Need To Retain Workers

Employers are responding to requests for less travel by dads because the need for talented workers in a tight labor market means they can't just let valuable employees walk away because they are unwilling to travel. For example:

  • At public relations company Porter Novelli, Martin Pearce, 34, a vice president in Seattle, is raising a son, Xander, who has medical problems that require trips to the doctor. But Pearce's job also requires international and other travel.

To help ease the burden, his company has offered to send meals to his home to ease the stress of his business travel on family. Pearce and his partner, Shane Brooks, 38, are raising, Xander, 1.

"There have been times to say, ‘I can't take this trip,' " Pearce says. "My office and my clients have been very supportive. My company would do anything I'd ask them to do."

  • Stephen Vance, 48, travels every week for his job as a zone manager with Ford Motor's customer service division. The company has helped him by letting him set his own schedule so he can be home on the weekends. He has a son, Jamie, 18, and daughter, Danielle, 14. He's also been able to travel on weekends so he can be at his children's' events during the week -- a desire to balance work and family that has grown as his children have become involved in more activities.

"If I needed to be home for a special father-daughter event, they give me the freedom to manage that within your work life. You don't get criticized," says Vance, of Pittsburgh. "Ford encourages it, and they're very accommodating."

  • The Solae Co., an ingredient manufacturing business based in St. Louis, has been devising alternatives to limit travel.

Greg Paul, global director of nutrition strategy and father of three children, has been faced with intense travel demands, so the company is developing a series of "webinars" (which are presentations or lectures over the Web that allow for interaction), webcasts and videos to lessen his travel load by allowing him to show information or data to clients without having to be there in person.

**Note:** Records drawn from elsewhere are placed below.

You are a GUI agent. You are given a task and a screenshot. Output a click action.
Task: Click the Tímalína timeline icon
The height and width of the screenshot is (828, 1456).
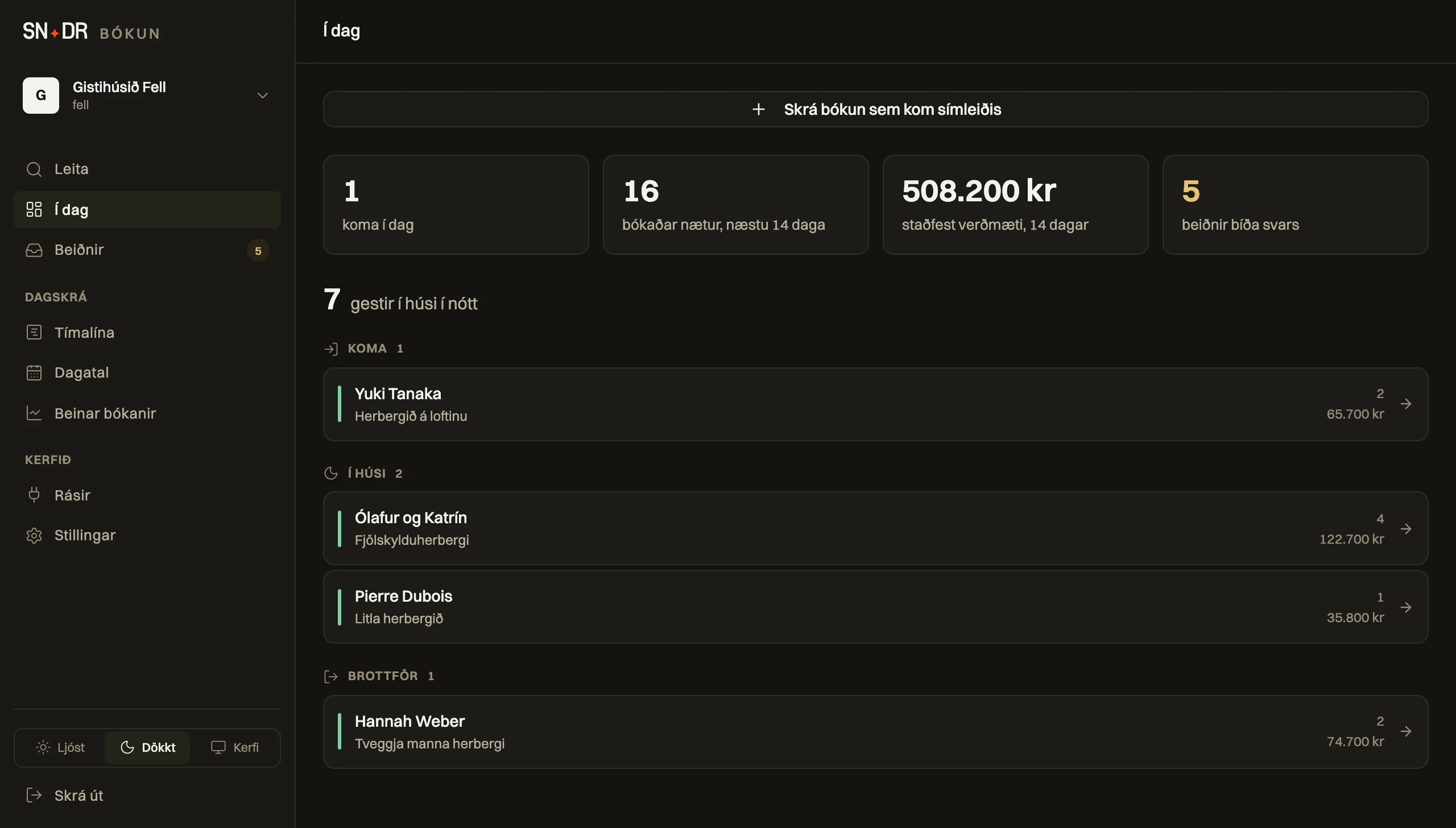click(x=34, y=332)
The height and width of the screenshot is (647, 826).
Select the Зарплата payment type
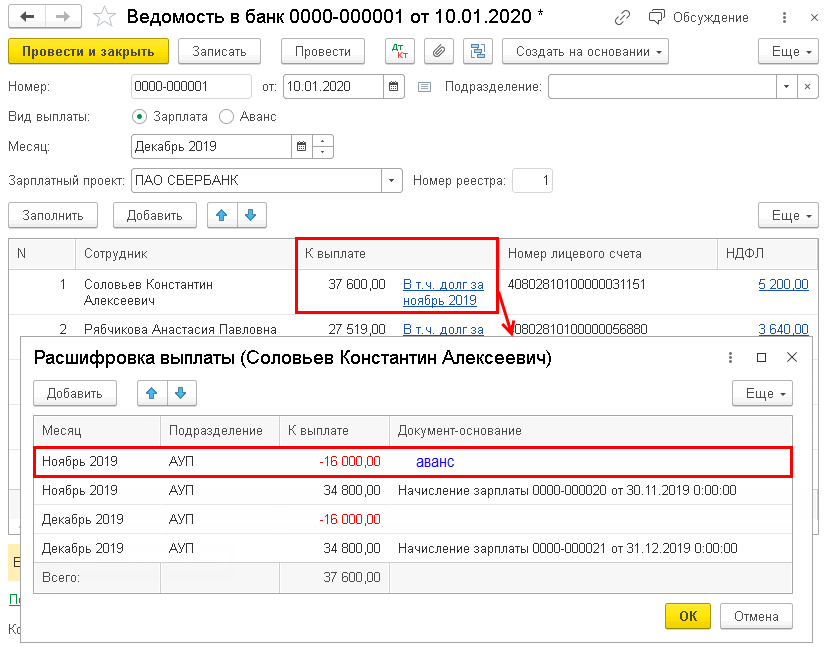140,116
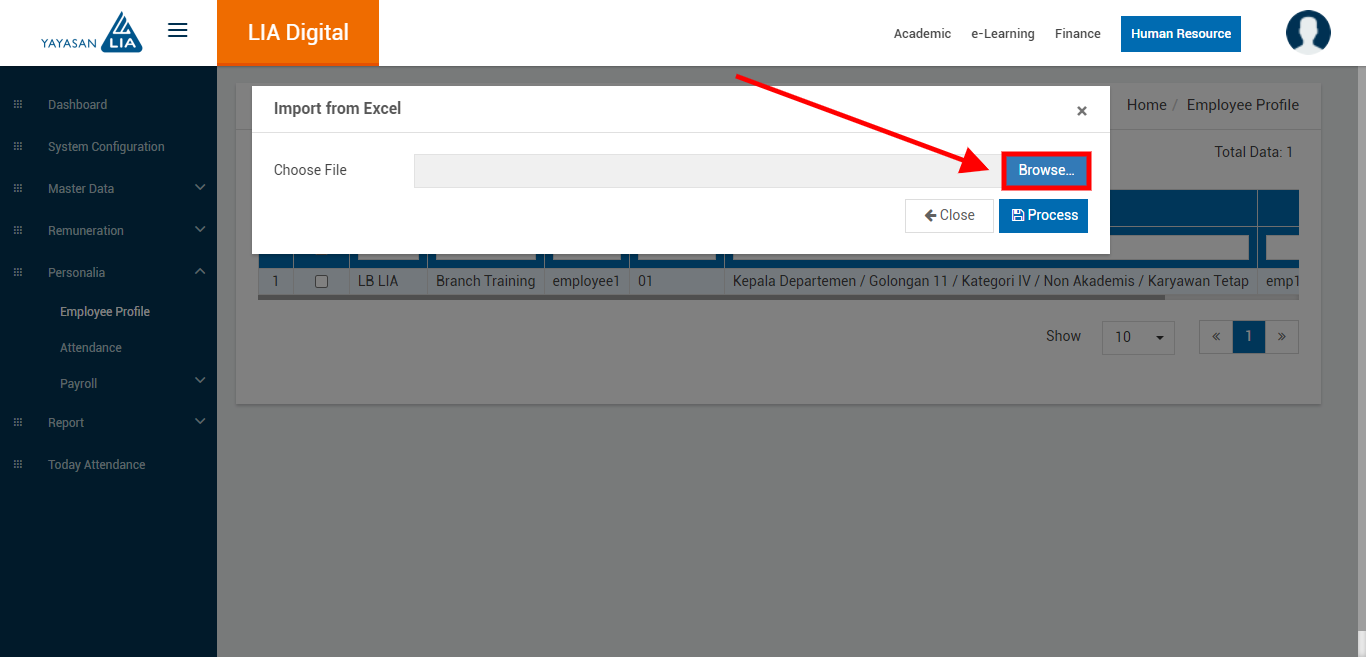Expand the Remuneration submenu
This screenshot has width=1366, height=657.
click(200, 230)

"It's important to keep employees happy, (to) help them balance work-family-life demands and also look for ways to improve productivity and efficiency," Ford Motor spokesman Andrew Shea says in an e-mail.

Paul says the efforts help give him more time with his family and alleviate the stress his absence puts on his children, Hannah, 9, Christopher, 7, and Megan, 4.

 

Balancing Work And Life

It's a challenge more employers can expect to face as fathers become more comfortable asking for accommodations that allow them to balance work-life issues. One in four fathers is dissatisfied with his work-life balance because of work demands outside of normal working hours, according to a survey by online job network CareerBuilder.com. Men between ages 36 and 50 were the most likely to say they'd give up the breadwinner role if their spouse or partner earned enough to support their families. Those in the 51 to 65 age group were least likely.

"Employers are slowly, slowly getting on board with this," Brott says. "Fathers used to be considered good fathers if they worked hard. Things have definitely changed."

One reason the issue is moving to center stage is that men with children who are climbing the corporate ladder are grappling with the same work-balance issues as their own employees.

The Mayfield Group in Solon, Ohio, has also dealt with fathers' reluctance to travel by relying more on technology, such as showing graphics by using a webcam or meetings held via video conferencing. The understanding for the need for work balance comes from the top.

"We still travel, but to combat it, we've shifted our focus to use technology. It's helped internally with the employees I have," says Dean Kampman, a partner with the company. "I'm a reluctant traveling dad myself."